-- Begin Data shown --

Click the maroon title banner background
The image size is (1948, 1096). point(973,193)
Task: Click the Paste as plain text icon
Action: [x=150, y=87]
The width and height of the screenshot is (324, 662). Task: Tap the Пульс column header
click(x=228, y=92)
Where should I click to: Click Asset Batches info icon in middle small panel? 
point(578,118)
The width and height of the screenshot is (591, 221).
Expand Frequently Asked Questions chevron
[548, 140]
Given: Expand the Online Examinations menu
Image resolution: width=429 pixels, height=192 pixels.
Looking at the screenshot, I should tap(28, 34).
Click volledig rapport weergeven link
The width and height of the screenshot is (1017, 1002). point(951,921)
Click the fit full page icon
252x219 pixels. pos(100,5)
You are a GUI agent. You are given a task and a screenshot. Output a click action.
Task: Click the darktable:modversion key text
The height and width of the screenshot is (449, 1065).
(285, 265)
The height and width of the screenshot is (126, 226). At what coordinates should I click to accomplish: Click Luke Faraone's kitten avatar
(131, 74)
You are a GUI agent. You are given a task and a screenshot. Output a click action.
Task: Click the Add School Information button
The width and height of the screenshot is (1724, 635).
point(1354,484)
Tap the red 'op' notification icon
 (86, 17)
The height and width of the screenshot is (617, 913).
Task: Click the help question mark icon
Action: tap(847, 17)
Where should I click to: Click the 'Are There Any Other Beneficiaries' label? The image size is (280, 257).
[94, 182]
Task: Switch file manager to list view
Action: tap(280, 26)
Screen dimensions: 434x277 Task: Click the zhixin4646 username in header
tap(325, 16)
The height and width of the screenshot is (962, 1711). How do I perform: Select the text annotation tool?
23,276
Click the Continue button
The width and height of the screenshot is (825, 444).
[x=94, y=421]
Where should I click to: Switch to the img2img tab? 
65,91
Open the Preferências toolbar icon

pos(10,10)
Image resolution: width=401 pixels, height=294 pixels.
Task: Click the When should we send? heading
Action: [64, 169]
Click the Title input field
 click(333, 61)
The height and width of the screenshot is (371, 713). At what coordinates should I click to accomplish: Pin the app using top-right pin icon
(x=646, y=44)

-- End Data shown --

=== Set exercise ===
Reproduce the stretch of the records from the start through the line containing "click(x=228, y=92)", keeping every line exactly as it appears.

=== Solved exercise ===
Click the maroon title banner background
The image size is (1948, 1096). point(973,193)
Task: Click the Paste as plain text icon
Action: [x=150, y=87]
The width and height of the screenshot is (324, 662). Task: Tap the Пульс column header
click(x=228, y=92)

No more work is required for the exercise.